Innovation capability will have to be built from the ground up, starting with research universities that are on par with the best in the world. At present, Russia has none in the top 150 – Lomonosov Moscow State University comes in at 194th place.
Second, these research institutions need to establish closer links with the business sector: the long-standing separation between the research community and businesses needs to end, and researchers need to engage more with industry and be entrepreneurial. That will ensure that some research leads to innovation with commercial potential. Better leveraging of technology parks, such as Innopolis and Skolkovo, will also help.
Third, while basic research is likely to flourish in universities and specialized institutes, private companies need to conduct the bulk of downstream R&D – not only large companies but also smaller start-ups. Currently, only one-tenth of Russian enterprises commercialize innovations.
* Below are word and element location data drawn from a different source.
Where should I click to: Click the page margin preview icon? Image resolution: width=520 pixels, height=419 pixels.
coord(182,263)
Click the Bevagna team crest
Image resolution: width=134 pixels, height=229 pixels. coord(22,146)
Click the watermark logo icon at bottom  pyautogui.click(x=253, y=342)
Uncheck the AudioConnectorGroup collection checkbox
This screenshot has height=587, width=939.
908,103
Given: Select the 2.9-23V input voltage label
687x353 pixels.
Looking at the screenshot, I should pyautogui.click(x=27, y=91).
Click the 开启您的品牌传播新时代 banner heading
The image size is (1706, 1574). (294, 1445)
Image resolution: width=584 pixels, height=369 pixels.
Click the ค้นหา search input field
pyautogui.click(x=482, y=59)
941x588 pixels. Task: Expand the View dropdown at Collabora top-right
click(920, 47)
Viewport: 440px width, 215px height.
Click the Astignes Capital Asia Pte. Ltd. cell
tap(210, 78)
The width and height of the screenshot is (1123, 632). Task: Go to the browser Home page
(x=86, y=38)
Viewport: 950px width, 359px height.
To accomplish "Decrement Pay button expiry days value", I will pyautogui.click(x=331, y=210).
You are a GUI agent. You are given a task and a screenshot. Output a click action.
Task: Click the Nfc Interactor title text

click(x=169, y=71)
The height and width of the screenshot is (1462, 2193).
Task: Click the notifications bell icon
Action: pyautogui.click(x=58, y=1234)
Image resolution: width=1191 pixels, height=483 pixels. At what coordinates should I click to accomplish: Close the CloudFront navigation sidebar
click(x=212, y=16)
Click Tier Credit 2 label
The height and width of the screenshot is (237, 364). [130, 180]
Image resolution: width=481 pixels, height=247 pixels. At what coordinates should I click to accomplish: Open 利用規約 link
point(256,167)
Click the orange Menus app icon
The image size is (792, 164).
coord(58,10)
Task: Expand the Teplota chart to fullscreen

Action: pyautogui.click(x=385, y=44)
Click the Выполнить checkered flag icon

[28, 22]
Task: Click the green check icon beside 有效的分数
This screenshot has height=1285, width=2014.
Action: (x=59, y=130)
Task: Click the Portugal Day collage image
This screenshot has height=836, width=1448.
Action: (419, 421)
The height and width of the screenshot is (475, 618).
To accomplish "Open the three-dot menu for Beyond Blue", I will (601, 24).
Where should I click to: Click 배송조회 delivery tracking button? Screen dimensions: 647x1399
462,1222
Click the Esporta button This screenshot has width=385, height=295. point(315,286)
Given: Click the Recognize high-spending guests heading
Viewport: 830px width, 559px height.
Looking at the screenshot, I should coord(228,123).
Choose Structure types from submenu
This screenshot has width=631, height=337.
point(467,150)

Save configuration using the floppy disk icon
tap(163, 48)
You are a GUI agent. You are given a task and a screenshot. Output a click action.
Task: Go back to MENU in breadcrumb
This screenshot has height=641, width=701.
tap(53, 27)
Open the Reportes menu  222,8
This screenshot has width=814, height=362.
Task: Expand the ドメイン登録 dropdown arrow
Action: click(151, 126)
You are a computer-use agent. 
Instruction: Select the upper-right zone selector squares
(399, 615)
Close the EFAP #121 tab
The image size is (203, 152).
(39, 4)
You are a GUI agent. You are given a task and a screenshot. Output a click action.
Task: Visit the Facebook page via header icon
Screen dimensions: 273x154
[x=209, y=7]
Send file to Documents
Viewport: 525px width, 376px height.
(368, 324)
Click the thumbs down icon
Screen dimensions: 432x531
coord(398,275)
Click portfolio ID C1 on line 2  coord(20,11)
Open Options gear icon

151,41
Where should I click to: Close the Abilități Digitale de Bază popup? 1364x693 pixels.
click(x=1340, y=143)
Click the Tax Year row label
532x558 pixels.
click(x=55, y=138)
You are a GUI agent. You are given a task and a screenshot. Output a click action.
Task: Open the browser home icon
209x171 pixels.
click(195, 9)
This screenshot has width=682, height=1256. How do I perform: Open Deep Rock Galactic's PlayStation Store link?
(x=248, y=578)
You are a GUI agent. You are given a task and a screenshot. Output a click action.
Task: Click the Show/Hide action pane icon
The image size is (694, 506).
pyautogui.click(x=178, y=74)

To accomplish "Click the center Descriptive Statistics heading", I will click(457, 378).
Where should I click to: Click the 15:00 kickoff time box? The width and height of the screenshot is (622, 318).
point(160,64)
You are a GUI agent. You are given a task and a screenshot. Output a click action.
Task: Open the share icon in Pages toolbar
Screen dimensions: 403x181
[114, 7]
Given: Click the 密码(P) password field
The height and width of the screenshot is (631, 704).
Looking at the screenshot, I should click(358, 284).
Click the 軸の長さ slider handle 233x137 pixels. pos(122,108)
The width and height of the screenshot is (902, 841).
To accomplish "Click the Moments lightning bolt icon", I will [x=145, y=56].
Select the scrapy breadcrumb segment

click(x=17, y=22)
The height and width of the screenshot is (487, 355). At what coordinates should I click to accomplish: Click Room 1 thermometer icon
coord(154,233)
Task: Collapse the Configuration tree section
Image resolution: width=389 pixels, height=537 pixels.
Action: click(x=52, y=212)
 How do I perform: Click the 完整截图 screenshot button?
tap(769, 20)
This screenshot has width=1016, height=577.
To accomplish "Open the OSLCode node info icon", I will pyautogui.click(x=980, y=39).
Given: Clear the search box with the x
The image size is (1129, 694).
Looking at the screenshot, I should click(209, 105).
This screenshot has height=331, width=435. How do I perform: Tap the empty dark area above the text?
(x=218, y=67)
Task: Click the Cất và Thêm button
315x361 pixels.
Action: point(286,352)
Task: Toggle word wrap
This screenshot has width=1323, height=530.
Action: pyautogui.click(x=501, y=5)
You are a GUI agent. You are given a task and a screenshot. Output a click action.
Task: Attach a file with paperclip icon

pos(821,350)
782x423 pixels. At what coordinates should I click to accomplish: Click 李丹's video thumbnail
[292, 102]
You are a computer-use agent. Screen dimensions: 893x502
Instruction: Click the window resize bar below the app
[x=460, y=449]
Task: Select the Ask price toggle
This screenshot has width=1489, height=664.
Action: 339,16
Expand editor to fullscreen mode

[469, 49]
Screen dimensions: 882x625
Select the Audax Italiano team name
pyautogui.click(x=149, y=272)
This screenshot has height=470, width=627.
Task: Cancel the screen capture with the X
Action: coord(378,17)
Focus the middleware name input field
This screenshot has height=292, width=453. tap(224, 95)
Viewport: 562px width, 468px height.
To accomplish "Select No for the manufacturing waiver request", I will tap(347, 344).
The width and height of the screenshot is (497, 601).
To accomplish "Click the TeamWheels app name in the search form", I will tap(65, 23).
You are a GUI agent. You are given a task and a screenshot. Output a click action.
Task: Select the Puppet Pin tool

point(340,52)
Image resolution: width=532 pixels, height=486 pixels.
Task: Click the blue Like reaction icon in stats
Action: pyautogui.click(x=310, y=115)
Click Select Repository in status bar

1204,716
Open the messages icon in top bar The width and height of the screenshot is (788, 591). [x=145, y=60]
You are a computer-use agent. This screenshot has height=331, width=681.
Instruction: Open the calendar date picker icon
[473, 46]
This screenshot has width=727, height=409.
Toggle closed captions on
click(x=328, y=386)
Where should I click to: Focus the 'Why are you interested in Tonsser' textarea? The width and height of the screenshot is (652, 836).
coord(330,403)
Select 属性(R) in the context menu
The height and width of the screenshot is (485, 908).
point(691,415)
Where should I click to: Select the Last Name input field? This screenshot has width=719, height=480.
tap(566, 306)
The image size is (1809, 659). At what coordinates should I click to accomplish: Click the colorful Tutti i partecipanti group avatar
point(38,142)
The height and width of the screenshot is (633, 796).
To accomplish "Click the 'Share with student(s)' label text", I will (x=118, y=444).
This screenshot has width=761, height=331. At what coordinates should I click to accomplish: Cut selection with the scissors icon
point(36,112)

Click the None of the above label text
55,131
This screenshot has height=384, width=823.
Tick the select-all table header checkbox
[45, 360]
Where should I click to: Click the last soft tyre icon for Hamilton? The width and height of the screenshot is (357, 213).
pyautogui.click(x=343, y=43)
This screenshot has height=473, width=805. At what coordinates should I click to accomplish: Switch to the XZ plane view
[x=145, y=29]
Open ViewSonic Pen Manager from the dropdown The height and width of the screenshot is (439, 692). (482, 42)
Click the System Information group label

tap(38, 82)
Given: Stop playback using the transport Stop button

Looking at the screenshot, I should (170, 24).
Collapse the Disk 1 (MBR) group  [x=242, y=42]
The good news is that Russia has nurtured a few innovative companies – as exemplified by Yandex, Kaspersky Lab, M2M Telematics, Optogan, NPO Saturn, and even state-owned Sberbank. Moreover, the innovation potential at individual levels abounds. As a judge at a recent competition for young Russian entrepreneurs at the Global Student Entrepreneur Awards, it was impressive to see the dynamism and inventions on display – from agricultural drone technologies now being commercialized in Asia and Africa to undertaking recycling initiatives in Moscow.
The not-so-good news is that these are largely islands of excellence. Building innovation capability to raise productivity growth requires investing in research capital, taking full advantage of Russia’s latent talent pool and strengthening institutions supportive of innovation, including those safeguarding intellectual property. Only then will the country’s path toward greater innovation and productivity become less of an uphill struggle.
Apurva Sanghi is the World Bank Lead Economist based in Moscow, Russia. Shahid Yusuf is currently Chief Economist of The Growth Dialogue at the George Washington University School of Business in Washington DC and Adjunct Professor at Johns Hopkins University SAIS. The views expressed in opinion pieces do not necessarily reflect the position of The Moscow Times.